— TASK REQUIREMENTS —
All of these records need to be duplicated exactly.

== Segment start ==

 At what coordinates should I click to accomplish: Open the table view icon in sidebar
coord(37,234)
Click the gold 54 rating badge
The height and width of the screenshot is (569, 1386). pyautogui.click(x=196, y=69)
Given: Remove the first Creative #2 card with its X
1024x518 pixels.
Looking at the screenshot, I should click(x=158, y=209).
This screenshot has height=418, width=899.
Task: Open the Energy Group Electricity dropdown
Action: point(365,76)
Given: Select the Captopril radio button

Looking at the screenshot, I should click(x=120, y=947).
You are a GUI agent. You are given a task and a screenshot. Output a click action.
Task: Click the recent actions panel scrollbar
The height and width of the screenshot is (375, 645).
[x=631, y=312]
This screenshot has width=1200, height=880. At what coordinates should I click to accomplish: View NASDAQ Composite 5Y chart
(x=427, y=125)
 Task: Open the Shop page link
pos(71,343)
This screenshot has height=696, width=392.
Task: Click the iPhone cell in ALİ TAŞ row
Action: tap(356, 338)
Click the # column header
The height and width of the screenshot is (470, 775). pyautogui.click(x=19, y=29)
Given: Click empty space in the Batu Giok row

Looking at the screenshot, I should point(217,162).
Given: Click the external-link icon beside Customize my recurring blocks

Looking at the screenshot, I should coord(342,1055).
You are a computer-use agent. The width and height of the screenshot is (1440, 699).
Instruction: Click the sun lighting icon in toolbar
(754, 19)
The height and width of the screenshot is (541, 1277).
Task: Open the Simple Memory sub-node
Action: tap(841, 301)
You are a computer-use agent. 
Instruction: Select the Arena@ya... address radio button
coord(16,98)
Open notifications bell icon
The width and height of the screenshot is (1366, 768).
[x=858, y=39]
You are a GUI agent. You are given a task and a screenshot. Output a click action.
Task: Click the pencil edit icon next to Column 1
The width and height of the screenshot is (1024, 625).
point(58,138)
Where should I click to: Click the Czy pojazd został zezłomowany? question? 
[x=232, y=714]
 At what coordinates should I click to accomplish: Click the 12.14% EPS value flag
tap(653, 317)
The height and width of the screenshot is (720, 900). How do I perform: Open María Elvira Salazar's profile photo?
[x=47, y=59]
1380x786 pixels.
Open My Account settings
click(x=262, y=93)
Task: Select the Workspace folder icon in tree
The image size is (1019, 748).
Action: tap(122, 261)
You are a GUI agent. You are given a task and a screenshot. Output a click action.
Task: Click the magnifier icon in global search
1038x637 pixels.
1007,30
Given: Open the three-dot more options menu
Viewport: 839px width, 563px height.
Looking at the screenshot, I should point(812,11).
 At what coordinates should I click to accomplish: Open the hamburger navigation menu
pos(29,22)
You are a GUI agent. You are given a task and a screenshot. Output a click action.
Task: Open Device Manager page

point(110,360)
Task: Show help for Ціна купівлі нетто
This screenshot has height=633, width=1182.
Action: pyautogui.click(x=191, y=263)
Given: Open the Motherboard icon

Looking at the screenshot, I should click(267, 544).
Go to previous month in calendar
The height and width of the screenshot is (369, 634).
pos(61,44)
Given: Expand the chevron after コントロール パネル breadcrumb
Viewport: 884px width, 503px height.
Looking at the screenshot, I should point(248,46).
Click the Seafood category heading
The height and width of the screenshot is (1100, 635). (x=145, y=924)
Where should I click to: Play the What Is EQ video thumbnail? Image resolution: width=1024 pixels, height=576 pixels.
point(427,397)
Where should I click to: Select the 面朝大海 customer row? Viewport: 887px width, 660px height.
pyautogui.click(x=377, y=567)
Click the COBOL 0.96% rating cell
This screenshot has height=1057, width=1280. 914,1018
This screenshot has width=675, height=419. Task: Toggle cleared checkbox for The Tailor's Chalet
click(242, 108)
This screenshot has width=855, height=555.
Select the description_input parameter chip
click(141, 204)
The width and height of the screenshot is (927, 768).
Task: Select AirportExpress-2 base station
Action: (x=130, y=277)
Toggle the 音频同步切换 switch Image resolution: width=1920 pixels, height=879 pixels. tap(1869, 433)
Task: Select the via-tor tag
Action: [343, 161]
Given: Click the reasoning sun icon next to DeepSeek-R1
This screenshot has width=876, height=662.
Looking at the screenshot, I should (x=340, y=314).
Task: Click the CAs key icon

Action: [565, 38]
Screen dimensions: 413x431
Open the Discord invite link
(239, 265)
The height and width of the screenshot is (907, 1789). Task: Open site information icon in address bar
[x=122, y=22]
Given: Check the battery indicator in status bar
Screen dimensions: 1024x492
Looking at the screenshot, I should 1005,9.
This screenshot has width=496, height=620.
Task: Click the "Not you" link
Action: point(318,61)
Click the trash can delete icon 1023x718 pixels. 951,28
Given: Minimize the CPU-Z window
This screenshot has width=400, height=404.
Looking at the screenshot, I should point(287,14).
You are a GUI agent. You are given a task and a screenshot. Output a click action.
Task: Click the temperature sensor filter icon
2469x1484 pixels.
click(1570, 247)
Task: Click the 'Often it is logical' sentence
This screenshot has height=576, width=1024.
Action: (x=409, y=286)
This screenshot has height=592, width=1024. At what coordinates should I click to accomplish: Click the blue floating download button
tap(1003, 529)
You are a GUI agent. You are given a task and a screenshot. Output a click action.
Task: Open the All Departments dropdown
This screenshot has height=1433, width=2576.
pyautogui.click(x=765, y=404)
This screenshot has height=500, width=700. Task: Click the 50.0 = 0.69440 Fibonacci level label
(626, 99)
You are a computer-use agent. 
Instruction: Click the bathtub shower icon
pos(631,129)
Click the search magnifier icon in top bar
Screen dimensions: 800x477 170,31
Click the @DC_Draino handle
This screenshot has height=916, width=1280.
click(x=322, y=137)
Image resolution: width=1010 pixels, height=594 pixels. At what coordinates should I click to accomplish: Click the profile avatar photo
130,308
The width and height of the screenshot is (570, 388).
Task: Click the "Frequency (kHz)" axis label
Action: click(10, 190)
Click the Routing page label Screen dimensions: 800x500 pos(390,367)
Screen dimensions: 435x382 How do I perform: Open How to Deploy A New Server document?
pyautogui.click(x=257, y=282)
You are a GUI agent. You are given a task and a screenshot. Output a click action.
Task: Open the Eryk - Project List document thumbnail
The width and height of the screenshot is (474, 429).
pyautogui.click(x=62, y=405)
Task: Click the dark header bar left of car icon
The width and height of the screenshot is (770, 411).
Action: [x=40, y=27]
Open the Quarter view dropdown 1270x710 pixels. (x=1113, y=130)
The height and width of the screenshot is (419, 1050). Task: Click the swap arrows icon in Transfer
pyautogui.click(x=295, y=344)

== Segment end ==

— RESPONSE TO THIS EXERCISE —
 At what coordinates should I click to accomplish: Open the table view icon in sidebar
coord(37,234)
Click the gold 54 rating badge
The height and width of the screenshot is (569, 1386). pyautogui.click(x=196, y=69)
Given: Remove the first Creative #2 card with its X
1024x518 pixels.
Looking at the screenshot, I should click(x=158, y=209).
This screenshot has height=418, width=899.
Task: Open the Energy Group Electricity dropdown
Action: point(365,76)
Given: Select the Captopril radio button

Looking at the screenshot, I should click(x=120, y=947).
You are a GUI agent. You are given a task and a screenshot. Output a click action.
Task: Click the recent actions panel scrollbar
The height and width of the screenshot is (375, 645).
[x=631, y=312]
This screenshot has width=1200, height=880. At what coordinates should I click to accomplish: View NASDAQ Composite 5Y chart
(x=427, y=125)
 Task: Open the Shop page link
pos(71,343)
This screenshot has height=696, width=392.
Task: Click the iPhone cell in ALİ TAŞ row
Action: tap(356, 338)
Click the # column header
The height and width of the screenshot is (470, 775). pyautogui.click(x=19, y=29)
Given: Click empty space in the Batu Giok row

Looking at the screenshot, I should point(217,162).
Given: Click the external-link icon beside Customize my recurring blocks

Looking at the screenshot, I should coord(342,1055).
You are a computer-use agent. The width and height of the screenshot is (1440, 699).
Instruction: Click the sun lighting icon in toolbar
(754, 19)
The height and width of the screenshot is (541, 1277).
Task: Open the Simple Memory sub-node
Action: tap(841, 301)
You are a computer-use agent. 
Instruction: Select the Arena@ya... address radio button
coord(16,98)
Open notifications bell icon
The width and height of the screenshot is (1366, 768).
[x=858, y=39]
You are a GUI agent. You are given a task and a screenshot. Output a click action.
Task: Click the pencil edit icon next to Column 1
The width and height of the screenshot is (1024, 625).
point(58,138)
Where should I click to: Click the Czy pojazd został zezłomowany? question? 
[x=232, y=714]
 At what coordinates should I click to accomplish: Click the 12.14% EPS value flag
tap(653, 317)
The height and width of the screenshot is (720, 900). How do I perform: Open María Elvira Salazar's profile photo?
[x=47, y=59]
1380x786 pixels.
Open My Account settings
click(x=262, y=93)
Task: Select the Workspace folder icon in tree
The image size is (1019, 748).
Action: tap(122, 261)
You are a GUI agent. You are given a task and a screenshot. Output a click action.
Task: Click the magnifier icon in global search
1038x637 pixels.
1007,30
Given: Open the three-dot more options menu
Viewport: 839px width, 563px height.
Looking at the screenshot, I should point(812,11).
 At what coordinates should I click to accomplish: Open the hamburger navigation menu
pos(29,22)
You are a GUI agent. You are given a task and a screenshot. Output a click action.
Task: Open Device Manager page

point(110,360)
Task: Show help for Ціна купівлі нетто
This screenshot has height=633, width=1182.
Action: pyautogui.click(x=191, y=263)
Given: Open the Motherboard icon

Looking at the screenshot, I should click(267, 544).
Go to previous month in calendar
The height and width of the screenshot is (369, 634).
pos(61,44)
Given: Expand the chevron after コントロール パネル breadcrumb
Viewport: 884px width, 503px height.
Looking at the screenshot, I should point(248,46).
Click the Seafood category heading
The height and width of the screenshot is (1100, 635). (x=145, y=924)
Where should I click to: Play the What Is EQ video thumbnail? Image resolution: width=1024 pixels, height=576 pixels.
point(427,397)
Where should I click to: Select the 面朝大海 customer row? Viewport: 887px width, 660px height.
pyautogui.click(x=377, y=567)
Click the COBOL 0.96% rating cell
This screenshot has height=1057, width=1280. 914,1018
This screenshot has width=675, height=419. Task: Toggle cleared checkbox for The Tailor's Chalet
click(242, 108)
This screenshot has width=855, height=555.
Select the description_input parameter chip
click(141, 204)
The width and height of the screenshot is (927, 768).
Task: Select AirportExpress-2 base station
Action: (x=130, y=277)
Toggle the 音频同步切换 switch Image resolution: width=1920 pixels, height=879 pixels. tap(1869, 433)
Task: Select the via-tor tag
Action: [343, 161]
Given: Click the reasoning sun icon next to DeepSeek-R1
This screenshot has width=876, height=662.
Looking at the screenshot, I should (x=340, y=314).
Task: Click the CAs key icon

Action: [565, 38]
Screen dimensions: 413x431
Open the Discord invite link
(239, 265)
The height and width of the screenshot is (907, 1789). Task: Open site information icon in address bar
[x=122, y=22]
Given: Check the battery indicator in status bar
Screen dimensions: 1024x492
Looking at the screenshot, I should 1005,9.
This screenshot has width=496, height=620.
Task: Click the "Not you" link
Action: point(318,61)
Click the trash can delete icon 1023x718 pixels. 951,28
Given: Minimize the CPU-Z window
This screenshot has width=400, height=404.
Looking at the screenshot, I should point(287,14).
You are a GUI agent. You are given a task and a screenshot. Output a click action.
Task: Click the temperature sensor filter icon
2469x1484 pixels.
click(1570, 247)
Task: Click the 'Often it is logical' sentence
This screenshot has height=576, width=1024.
Action: (x=409, y=286)
This screenshot has height=592, width=1024. At what coordinates should I click to accomplish: Click the blue floating download button
tap(1003, 529)
You are a GUI agent. You are given a task and a screenshot. Output a click action.
Task: Open the All Departments dropdown
This screenshot has height=1433, width=2576.
pyautogui.click(x=765, y=404)
This screenshot has height=500, width=700. Task: Click the 50.0 = 0.69440 Fibonacci level label
(626, 99)
You are a computer-use agent. 
Instruction: Click the bathtub shower icon
pos(631,129)
Click the search magnifier icon in top bar
Screen dimensions: 800x477 170,31
Click the @DC_Draino handle
This screenshot has height=916, width=1280.
click(x=322, y=137)
Image resolution: width=1010 pixels, height=594 pixels. At what coordinates should I click to accomplish: Click the profile avatar photo
130,308
The width and height of the screenshot is (570, 388).
Task: Click the "Frequency (kHz)" axis label
Action: click(10, 190)
Click the Routing page label Screen dimensions: 800x500 pos(390,367)
Screen dimensions: 435x382 How do I perform: Open How to Deploy A New Server document?
pyautogui.click(x=257, y=282)
You are a GUI agent. You are given a task and a screenshot. Output a click action.
Task: Open the Eryk - Project List document thumbnail
The width and height of the screenshot is (474, 429).
pyautogui.click(x=62, y=405)
Task: Click the dark header bar left of car icon
The width and height of the screenshot is (770, 411).
Action: [x=40, y=27]
Open the Quarter view dropdown 1270x710 pixels. (x=1113, y=130)
The height and width of the screenshot is (419, 1050). Task: Click the swap arrows icon in Transfer
pyautogui.click(x=295, y=344)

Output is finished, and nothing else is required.